Plusieurs centaines des partisans des partis politiques ont défié ce samedi l’interdiction des autorités du district de Bamako de se rassembler. Ils étaient nombreux ces manifestants à se rendre au Palais de la Culture Amadou Hambaté Bâ Bamako à l’appel des partis politiques qui protestent contre la décision des autorités de la transition de « suspendre l’activité politique ». « Nous sommes venus malgré les menaces pour défendre la démocratie et dénoncer la violation de la constitution et des lois de de la République », a déclaré le président de la jeunesse du parti l’Union pour la République et la démocratie, Abdrahamane Diarra. Avant l’arrivée des partisans de la démocratie, ce sont quelques jeunes proches des autorités militaires qui avaient pris d’assaut le Palais de la culture pour s’opposer à la tenue du meeting. Ceux –ci ont finalement déserté les lieux à cause de la mobilisation massive des partisans des démocraties déterminés à en découdre avec leurs adversaires.

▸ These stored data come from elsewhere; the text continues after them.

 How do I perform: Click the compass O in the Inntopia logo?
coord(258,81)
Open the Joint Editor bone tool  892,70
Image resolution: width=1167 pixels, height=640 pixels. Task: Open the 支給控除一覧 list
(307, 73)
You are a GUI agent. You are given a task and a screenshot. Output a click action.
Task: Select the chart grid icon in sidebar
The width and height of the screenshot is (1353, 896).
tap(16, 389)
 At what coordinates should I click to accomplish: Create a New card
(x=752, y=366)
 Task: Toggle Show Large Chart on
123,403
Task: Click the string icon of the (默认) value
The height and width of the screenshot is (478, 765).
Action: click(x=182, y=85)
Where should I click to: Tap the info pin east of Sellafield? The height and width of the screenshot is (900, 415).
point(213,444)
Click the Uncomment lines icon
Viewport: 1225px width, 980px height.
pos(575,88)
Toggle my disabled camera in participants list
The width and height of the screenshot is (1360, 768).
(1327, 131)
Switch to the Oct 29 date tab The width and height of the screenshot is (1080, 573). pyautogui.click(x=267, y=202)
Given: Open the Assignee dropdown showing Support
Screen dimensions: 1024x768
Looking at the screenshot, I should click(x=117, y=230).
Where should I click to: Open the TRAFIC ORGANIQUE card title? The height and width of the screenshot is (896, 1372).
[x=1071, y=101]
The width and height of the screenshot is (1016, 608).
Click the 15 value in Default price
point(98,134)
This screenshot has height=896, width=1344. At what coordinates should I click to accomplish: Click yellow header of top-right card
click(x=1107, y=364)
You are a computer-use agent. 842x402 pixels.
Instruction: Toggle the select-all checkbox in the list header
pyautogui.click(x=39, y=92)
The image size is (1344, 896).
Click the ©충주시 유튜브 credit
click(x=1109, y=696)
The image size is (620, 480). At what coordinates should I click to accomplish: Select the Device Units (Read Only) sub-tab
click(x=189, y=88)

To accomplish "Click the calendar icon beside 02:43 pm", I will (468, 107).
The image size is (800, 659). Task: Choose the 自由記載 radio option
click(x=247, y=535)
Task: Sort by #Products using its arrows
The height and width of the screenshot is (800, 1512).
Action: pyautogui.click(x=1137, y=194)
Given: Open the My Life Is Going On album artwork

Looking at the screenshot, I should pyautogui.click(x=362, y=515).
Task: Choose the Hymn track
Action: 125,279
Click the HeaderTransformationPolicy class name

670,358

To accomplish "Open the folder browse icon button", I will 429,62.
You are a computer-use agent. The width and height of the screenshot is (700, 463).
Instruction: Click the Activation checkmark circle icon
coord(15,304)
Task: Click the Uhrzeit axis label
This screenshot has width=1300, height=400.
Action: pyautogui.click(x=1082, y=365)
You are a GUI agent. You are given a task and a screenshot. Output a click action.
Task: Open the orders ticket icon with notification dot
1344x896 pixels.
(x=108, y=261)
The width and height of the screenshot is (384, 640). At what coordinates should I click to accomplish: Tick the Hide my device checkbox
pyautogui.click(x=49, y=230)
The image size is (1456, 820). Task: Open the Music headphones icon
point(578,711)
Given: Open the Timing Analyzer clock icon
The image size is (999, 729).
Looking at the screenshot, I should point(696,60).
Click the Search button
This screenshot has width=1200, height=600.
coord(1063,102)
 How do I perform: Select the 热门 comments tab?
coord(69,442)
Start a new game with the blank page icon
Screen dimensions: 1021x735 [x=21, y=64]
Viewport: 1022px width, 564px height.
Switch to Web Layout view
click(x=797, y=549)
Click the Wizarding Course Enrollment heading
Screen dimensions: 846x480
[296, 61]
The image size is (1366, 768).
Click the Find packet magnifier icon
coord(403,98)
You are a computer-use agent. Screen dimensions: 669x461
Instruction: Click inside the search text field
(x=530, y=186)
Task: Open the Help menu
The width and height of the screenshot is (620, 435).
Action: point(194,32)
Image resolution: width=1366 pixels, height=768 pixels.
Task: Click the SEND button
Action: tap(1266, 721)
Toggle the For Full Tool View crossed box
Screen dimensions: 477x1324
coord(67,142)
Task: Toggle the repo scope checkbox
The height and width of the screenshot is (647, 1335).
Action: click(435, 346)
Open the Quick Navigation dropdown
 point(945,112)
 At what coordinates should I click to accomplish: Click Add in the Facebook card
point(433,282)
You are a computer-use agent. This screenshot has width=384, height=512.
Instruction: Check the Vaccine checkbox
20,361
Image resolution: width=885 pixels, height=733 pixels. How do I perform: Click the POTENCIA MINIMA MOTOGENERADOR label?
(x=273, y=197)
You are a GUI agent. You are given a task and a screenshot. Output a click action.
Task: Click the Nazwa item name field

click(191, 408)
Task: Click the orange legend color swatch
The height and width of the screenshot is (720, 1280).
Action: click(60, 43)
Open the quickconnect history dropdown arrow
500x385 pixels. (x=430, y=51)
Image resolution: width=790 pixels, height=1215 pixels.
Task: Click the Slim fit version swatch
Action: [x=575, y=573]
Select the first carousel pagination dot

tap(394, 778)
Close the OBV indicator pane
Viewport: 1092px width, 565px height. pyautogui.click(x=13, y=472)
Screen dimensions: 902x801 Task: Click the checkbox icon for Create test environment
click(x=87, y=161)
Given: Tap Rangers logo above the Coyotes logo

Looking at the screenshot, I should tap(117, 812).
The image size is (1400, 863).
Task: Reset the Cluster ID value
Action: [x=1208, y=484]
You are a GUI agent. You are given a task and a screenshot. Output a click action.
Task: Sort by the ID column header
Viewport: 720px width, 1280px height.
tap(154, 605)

Après avoir investi de force la devanture du Palais, les centaines de militants « pro-démocratie » ont chanté l’hymne national du Mali avant de scander des propos hostiles à la pérennisation de la transition et à l’instauration d’un pouvoir autoritaire. «La transition politique actuelle, initialement acceptée pour remettre le pays sur les rails de l'ordre constitutionnel, s'éternise sans horizon clair, ouvrant la voie à une dérive autoritaire », peut-on lire dans une déclaration commune publiée par l’écrasante majorité des partis politiques du Mali, qui ont été empêché par un dispositif sécuritaire très important de tenir un meeting pour condamner les conclusions issues des récentes consultations des forces vives. « Nous rejetons avec force les conclusions issues des assises récentes, tenues sans représentativité réelle, et les considérons comme nulles et non avenues », a poursuivi les signataires de cette déclaration qui exigent dans la foulée « la fin effective de la transition politico-militaire au plus tard le 31 décembre 2025 », et appellent à la mise en place d'un calendrier de retour rapide à l'ordre constitutionnel ».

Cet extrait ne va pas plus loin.